++++ Listed entries ++++

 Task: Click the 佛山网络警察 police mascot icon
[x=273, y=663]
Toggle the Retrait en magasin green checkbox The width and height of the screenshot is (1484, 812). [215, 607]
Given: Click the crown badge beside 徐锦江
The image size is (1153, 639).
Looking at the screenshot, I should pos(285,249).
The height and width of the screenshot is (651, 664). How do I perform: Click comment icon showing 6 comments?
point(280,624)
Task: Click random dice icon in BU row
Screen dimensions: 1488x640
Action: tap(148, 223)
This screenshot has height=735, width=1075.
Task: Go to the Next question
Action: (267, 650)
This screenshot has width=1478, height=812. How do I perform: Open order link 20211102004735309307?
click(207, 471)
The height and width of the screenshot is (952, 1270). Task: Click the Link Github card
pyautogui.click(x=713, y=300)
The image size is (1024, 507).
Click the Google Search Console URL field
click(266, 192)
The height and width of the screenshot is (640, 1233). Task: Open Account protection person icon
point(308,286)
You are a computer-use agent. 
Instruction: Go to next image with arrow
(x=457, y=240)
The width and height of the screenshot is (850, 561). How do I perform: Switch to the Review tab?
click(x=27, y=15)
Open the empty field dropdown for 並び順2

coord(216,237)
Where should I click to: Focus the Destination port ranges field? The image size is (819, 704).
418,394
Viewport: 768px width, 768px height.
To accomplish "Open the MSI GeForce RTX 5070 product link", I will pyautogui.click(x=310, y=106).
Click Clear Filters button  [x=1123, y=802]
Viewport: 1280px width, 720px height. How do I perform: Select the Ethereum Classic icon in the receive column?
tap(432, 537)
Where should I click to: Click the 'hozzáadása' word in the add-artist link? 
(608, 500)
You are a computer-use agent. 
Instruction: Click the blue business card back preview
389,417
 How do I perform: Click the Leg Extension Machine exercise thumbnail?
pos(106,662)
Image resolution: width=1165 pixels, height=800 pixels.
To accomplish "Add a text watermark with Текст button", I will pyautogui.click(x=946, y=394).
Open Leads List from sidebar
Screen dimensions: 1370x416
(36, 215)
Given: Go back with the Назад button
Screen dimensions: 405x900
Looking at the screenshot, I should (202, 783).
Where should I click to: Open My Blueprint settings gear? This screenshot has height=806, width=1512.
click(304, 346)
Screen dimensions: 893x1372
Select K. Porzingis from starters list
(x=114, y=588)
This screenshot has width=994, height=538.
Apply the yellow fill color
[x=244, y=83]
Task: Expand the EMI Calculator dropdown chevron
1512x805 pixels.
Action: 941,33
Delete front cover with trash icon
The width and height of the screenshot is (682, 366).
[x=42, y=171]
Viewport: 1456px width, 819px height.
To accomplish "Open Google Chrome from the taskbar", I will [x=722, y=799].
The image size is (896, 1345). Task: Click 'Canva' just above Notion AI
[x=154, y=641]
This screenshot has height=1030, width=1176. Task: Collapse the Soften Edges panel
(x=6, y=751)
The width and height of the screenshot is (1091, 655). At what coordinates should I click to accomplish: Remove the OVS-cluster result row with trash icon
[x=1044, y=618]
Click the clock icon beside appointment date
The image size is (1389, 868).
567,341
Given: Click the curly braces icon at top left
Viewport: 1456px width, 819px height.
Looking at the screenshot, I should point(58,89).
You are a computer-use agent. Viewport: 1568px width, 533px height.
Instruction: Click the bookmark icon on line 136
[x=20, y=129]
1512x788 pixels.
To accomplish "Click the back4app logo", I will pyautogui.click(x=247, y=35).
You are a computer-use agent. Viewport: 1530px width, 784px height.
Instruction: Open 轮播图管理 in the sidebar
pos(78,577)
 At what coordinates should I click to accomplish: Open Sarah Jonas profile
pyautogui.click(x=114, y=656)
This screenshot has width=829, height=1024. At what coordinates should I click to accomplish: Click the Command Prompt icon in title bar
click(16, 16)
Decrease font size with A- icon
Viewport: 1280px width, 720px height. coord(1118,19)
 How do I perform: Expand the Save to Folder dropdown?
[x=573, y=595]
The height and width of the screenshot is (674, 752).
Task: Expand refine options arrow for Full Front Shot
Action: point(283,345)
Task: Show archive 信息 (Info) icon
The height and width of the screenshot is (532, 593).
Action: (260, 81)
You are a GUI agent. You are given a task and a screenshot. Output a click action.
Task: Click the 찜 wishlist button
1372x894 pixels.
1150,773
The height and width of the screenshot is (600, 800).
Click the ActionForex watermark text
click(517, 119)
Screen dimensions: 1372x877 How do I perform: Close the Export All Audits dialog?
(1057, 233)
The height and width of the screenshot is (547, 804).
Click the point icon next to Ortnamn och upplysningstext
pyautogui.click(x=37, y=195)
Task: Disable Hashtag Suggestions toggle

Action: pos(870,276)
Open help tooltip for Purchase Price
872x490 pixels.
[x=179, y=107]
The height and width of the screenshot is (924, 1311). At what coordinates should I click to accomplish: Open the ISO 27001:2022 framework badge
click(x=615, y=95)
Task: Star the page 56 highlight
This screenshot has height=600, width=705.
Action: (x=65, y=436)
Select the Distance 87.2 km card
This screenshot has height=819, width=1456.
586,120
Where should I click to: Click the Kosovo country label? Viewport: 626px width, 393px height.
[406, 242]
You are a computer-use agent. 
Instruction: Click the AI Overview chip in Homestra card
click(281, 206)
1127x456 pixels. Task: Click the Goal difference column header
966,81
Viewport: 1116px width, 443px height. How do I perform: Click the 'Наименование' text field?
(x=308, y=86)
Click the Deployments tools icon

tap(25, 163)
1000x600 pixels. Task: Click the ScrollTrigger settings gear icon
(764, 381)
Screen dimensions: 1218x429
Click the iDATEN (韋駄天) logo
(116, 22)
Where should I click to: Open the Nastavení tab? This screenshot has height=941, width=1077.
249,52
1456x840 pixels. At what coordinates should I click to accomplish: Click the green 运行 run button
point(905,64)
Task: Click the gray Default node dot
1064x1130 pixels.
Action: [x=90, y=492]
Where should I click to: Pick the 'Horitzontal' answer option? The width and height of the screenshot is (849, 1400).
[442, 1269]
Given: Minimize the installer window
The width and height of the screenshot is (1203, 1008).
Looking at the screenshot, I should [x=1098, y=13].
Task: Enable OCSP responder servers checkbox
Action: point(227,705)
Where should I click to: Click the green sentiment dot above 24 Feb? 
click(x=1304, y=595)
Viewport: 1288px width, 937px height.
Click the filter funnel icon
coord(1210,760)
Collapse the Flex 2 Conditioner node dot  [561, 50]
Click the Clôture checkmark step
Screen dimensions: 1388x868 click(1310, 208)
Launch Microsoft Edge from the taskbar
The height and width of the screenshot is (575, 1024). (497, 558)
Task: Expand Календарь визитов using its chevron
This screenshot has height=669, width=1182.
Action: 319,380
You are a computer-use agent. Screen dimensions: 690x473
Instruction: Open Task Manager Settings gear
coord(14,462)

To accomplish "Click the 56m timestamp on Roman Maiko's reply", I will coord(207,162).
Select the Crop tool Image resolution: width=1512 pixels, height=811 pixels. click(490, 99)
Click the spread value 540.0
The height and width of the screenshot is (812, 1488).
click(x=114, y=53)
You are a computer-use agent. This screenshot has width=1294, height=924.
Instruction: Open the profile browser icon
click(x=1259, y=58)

++++

Turn every line of the listing above into a numbered list, dropping the blank lines.

1.  Task: Click the 佛山网络警察 police mascot icon
2. [x=273, y=663]
3. Toggle the Retrait en magasin green checkbox The width and height of the screenshot is (1484, 812). [215, 607]
4. Given: Click the crown badge beside 徐锦江
5. The image size is (1153, 639).
6. Looking at the screenshot, I should pos(285,249).
7. The height and width of the screenshot is (651, 664). How do I perform: Click comment icon showing 6 comments?
8. point(280,624)
9. Task: Click random dice icon in BU row
10. Screen dimensions: 1488x640
11. Action: tap(148, 223)
12. This screenshot has height=735, width=1075.
13. Task: Go to the Next question
14. Action: (267, 650)
15. This screenshot has width=1478, height=812. How do I perform: Open order link 20211102004735309307?
16. click(207, 471)
17. The height and width of the screenshot is (952, 1270). Task: Click the Link Github card
18. pyautogui.click(x=713, y=300)
19. The image size is (1024, 507).
20. Click the Google Search Console URL field
21. click(266, 192)
22. The height and width of the screenshot is (640, 1233). Task: Open Account protection person icon
23. point(308,286)
24. You are a computer-use agent. 
25. Instruction: Go to next image with arrow
26. (x=457, y=240)
27. The width and height of the screenshot is (850, 561). How do I perform: Switch to the Review tab?
28. click(x=27, y=15)
29. Open the empty field dropdown for 並び順2
30. coord(216,237)
31. Where should I click to: Focus the Destination port ranges field? The image size is (819, 704).
32. 418,394
33. Viewport: 768px width, 768px height.
34. To accomplish "Open the MSI GeForce RTX 5070 product link", I will pyautogui.click(x=310, y=106).
35. Click Clear Filters button  [x=1123, y=802]
36. Viewport: 1280px width, 720px height. How do I perform: Select the Ethereum Classic icon in the receive column?
37. tap(432, 537)
38. Where should I click to: Click the 'hozzáadása' word in the add-artist link? 
39. (608, 500)
40. You are a computer-use agent. 
41. Instruction: Click the blue business card back preview
42. 389,417
43.  How do I perform: Click the Leg Extension Machine exercise thumbnail?
44. pos(106,662)
45. Image resolution: width=1165 pixels, height=800 pixels.
46. To accomplish "Add a text watermark with Текст button", I will pyautogui.click(x=946, y=394).
47. Open Leads List from sidebar
48. Screen dimensions: 1370x416
49. (36, 215)
50. Given: Go back with the Назад button
51. Screen dimensions: 405x900
52. Looking at the screenshot, I should (202, 783).
53. Where should I click to: Open My Blueprint settings gear? This screenshot has height=806, width=1512.
54. click(304, 346)
55. Screen dimensions: 893x1372
56. Select K. Porzingis from starters list
57. (x=114, y=588)
58. This screenshot has width=994, height=538.
59. Apply the yellow fill color
60. [x=244, y=83]
61. Task: Expand the EMI Calculator dropdown chevron
62. 1512x805 pixels.
63. Action: 941,33
64. Delete front cover with trash icon
65. The width and height of the screenshot is (682, 366).
66. [x=42, y=171]
67. Viewport: 1456px width, 819px height.
68. To accomplish "Open Google Chrome from the taskbar", I will [x=722, y=799].
69. The image size is (896, 1345). Task: Click 'Canva' just above Notion AI
70. [x=154, y=641]
71. This screenshot has height=1030, width=1176. Task: Collapse the Soften Edges panel
72. (x=6, y=751)
73. The width and height of the screenshot is (1091, 655). At what coordinates should I click to accomplish: Remove the OVS-cluster result row with trash icon
74. [x=1044, y=618]
75. Click the clock icon beside appointment date
76. The image size is (1389, 868).
77. 567,341
78. Given: Click the curly braces icon at top left
79. Viewport: 1456px width, 819px height.
80. Looking at the screenshot, I should point(58,89).
81. You are a computer-use agent. Viewport: 1568px width, 533px height.
82. Instruction: Click the bookmark icon on line 136
83. [x=20, y=129]
84. 1512x788 pixels.
85. To accomplish "Click the back4app logo", I will pyautogui.click(x=247, y=35).
86. You are a computer-use agent. Viewport: 1530px width, 784px height.
87. Instruction: Open 轮播图管理 in the sidebar
88. pos(78,577)
89.  At what coordinates should I click to accomplish: Open Sarah Jonas profile
90. pyautogui.click(x=114, y=656)
91. This screenshot has width=829, height=1024. At what coordinates should I click to accomplish: Click the Command Prompt icon in title bar
92. click(16, 16)
93. Decrease font size with A- icon
94. Viewport: 1280px width, 720px height. coord(1118,19)
95.  How do I perform: Expand the Save to Folder dropdown?
96. [x=573, y=595]
97. The height and width of the screenshot is (674, 752).
98. Task: Expand refine options arrow for Full Front Shot
99. Action: point(283,345)
100. Task: Show archive 信息 (Info) icon
101. The height and width of the screenshot is (532, 593).
102. Action: (260, 81)
103. You are a GUI agent. You are given a task and a screenshot. Output a click action.
104. Task: Click the 찜 wishlist button
105. 1372x894 pixels.
106. 1150,773
107. The height and width of the screenshot is (600, 800).
108. Click the ActionForex watermark text
109. click(517, 119)
110. Screen dimensions: 1372x877 How do I perform: Close the Export All Audits dialog?
111. (1057, 233)
112. The height and width of the screenshot is (547, 804).
113. Click the point icon next to Ortnamn och upplysningstext
114. pyautogui.click(x=37, y=195)
115. Task: Disable Hashtag Suggestions toggle
116. Action: pos(870,276)
117. Open help tooltip for Purchase Price
118. 872x490 pixels.
119. [x=179, y=107]
120. The height and width of the screenshot is (924, 1311). At what coordinates should I click to accomplish: Open the ISO 27001:2022 framework badge
121. click(x=615, y=95)
122. Task: Star the page 56 highlight
123. This screenshot has height=600, width=705.
124. Action: (x=65, y=436)
125. Select the Distance 87.2 km card
126. This screenshot has height=819, width=1456.
127. 586,120
128. Where should I click to: Click the Kosovo country label? Viewport: 626px width, 393px height.
129. [406, 242]
130. You are a computer-use agent. 
131. Instruction: Click the AI Overview chip in Homestra card
132. click(281, 206)
133. 1127x456 pixels. Task: Click the Goal difference column header
134. 966,81
135. Viewport: 1116px width, 443px height. How do I perform: Click the 'Наименование' text field?
136. (x=308, y=86)
137. Click the Deployments tools icon
138. tap(25, 163)
139. 1000x600 pixels. Task: Click the ScrollTrigger settings gear icon
140. (764, 381)
141. Screen dimensions: 1218x429
142. Click the iDATEN (韋駄天) logo
143. (116, 22)
144. Where should I click to: Open the Nastavení tab? This screenshot has height=941, width=1077.
145. 249,52
146. 1456x840 pixels. At what coordinates should I click to accomplish: Click the green 运行 run button
147. point(905,64)
148. Task: Click the gray Default node dot
149. 1064x1130 pixels.
150. Action: [x=90, y=492]
151. Where should I click to: Pick the 'Horitzontal' answer option? The width and height of the screenshot is (849, 1400).
152. [442, 1269]
153. Given: Minimize the installer window
154. The width and height of the screenshot is (1203, 1008).
155. Looking at the screenshot, I should [x=1098, y=13].
156. Task: Enable OCSP responder servers checkbox
157. Action: point(227,705)
158. Where should I click to: Click the green sentiment dot above 24 Feb? 
159. click(x=1304, y=595)
160. Viewport: 1288px width, 937px height.
161. Click the filter funnel icon
162. coord(1210,760)
163. Collapse the Flex 2 Conditioner node dot  [561, 50]
164. Click the Clôture checkmark step
165. Screen dimensions: 1388x868 click(1310, 208)
166. Launch Microsoft Edge from the taskbar
167. The height and width of the screenshot is (575, 1024). (497, 558)
168. Task: Expand Календарь визитов using its chevron
169. This screenshot has height=669, width=1182.
170. Action: 319,380
171. You are a computer-use agent. Screen dimensions: 690x473
172. Instruction: Open Task Manager Settings gear
173. coord(14,462)
174. To accomplish "Click the 56m timestamp on Roman Maiko's reply", I will coord(207,162).
175. Select the Crop tool Image resolution: width=1512 pixels, height=811 pixels. click(490, 99)
176. Click the spread value 540.0
177. The height and width of the screenshot is (812, 1488).
178. click(x=114, y=53)
179. You are a computer-use agent. This screenshot has width=1294, height=924.
180. Instruction: Open the profile browser icon
181. click(x=1259, y=58)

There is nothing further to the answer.